* **Exercise input**

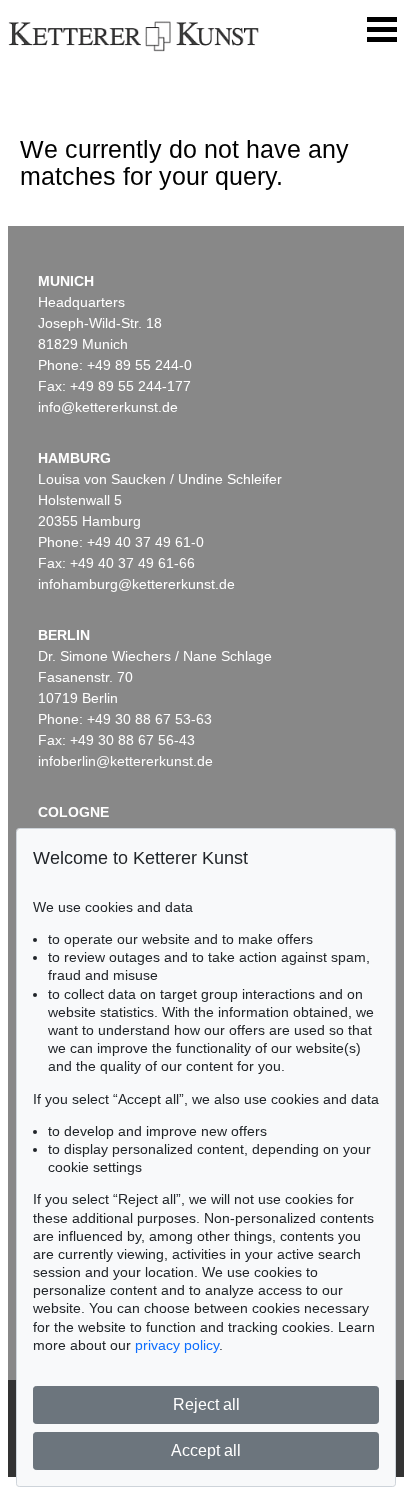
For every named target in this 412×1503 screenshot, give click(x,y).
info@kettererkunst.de (108, 407)
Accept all (206, 1450)
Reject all (206, 1404)
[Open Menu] (382, 30)
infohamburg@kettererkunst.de (136, 584)
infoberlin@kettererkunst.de (125, 761)
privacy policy (177, 1345)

* **Try it**
Every entry above needs to be duplicated exactly, without its images.

* **Answer area**
For every named target in this 412×1503 screenshot, give click(x,y).
info@kettererkunst.de (108, 407)
Accept all (206, 1450)
Reject all (206, 1404)
[Open Menu] (382, 30)
infohamburg@kettererkunst.de (136, 584)
infoberlin@kettererkunst.de (125, 761)
privacy policy (177, 1345)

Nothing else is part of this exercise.